The study identifies comparisons between the Middle East, UK, Europe, India, Malaysia and China, revealing Gen Y graduates are similar across the world, but the gulf between them and their managers differs.
Key research findings:
1. Lack of Skills
Frequent job changes and lack of life skills mean managers are seriously concerned future leaders are not gaining real in-depth experience.
Managers feel strongly that today's graduates lack 'life skills' compared with previous generations, and recommend that they get work experience, and develop their emotional intelligence, communication and people skills.
2. Middle Eastern Culture
A rapidly changing culture and society in the Middle East has a major impact on the relationship between Gen Y and their managers, where cultural history was found to impact Gen Y's expectation of promotion, of women in management and of the business sector in which to work in particular.
3. Retention Issues
Graduates want a varied career, have little patience and will leave a job quickly if it doesn't meet their own personal ideals.
Gen Y tend to stay in a job for only two years.
Middle Eastern graduates were second most loyal of those surveyed, with 75% intending to stay in their current role for two years and graduates from the UK least loyal with only 57% planning to stay for this time.
4. Gen Y Characteristics
Gen Y graduates are regarded as highly knowledgeable, digitally integrated, globally and socially aware, unconventional and very confident, and all of these characteristics need to be managed and developed.
Although managers admire the intelligence and energy of young professionals, they dislike graduates' pursuit of fame and recognition, self-focus, over-confidence and lack of teamwork and respect.
Motivation also proves a bigger problem for managers in the Middle East than the other regions surveyed.

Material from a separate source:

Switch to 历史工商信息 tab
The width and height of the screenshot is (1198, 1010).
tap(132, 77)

5. Mismatched Expectations
A mismatch of expectations between managers and graduates is a pressing issue, 29% managers in the Middle East claim managing graduate expectations is their overriding concern.
Graduates have high expectations of responsibility, progression and challenging, interesting work where they can make changes, whereas managers expect excellent skills, teamwork and adaptation to the organisation.

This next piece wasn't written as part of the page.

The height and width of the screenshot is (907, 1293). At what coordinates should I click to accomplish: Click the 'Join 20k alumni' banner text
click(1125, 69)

Unlike their managers, graduates do not 'live to work', they 'work to live'. They want jobs with flexibility and are less likely to do work at home than their managers.

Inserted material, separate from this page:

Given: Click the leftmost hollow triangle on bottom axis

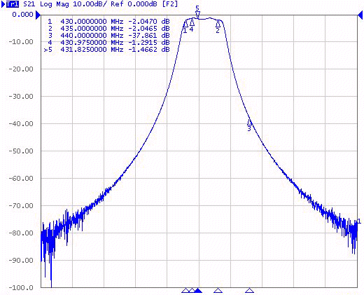Looking at the screenshot, I should coord(186,290).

Rory Hendrickz, Director of Ashridge Business School in the Middle East, commented, "Generation Y has grown up with social media and mobile phones, and against a background of rapid changes in technology and shifting political and cultural norms. Today's young professionals in the Middle East have different priorities from previous generations. Gen Y is already radically altering the employment landscape globally, and a new, growing workforce will soon be stepping up and challenging traditional models within companies."
He continued, "By capitalising on the unique contributions and strengths of this generation, a better workforce as a whole can be created in this region. All generations need to review their differences and find new ways of working for the future - both managers and Gen Y need to adapt to the changing world of work."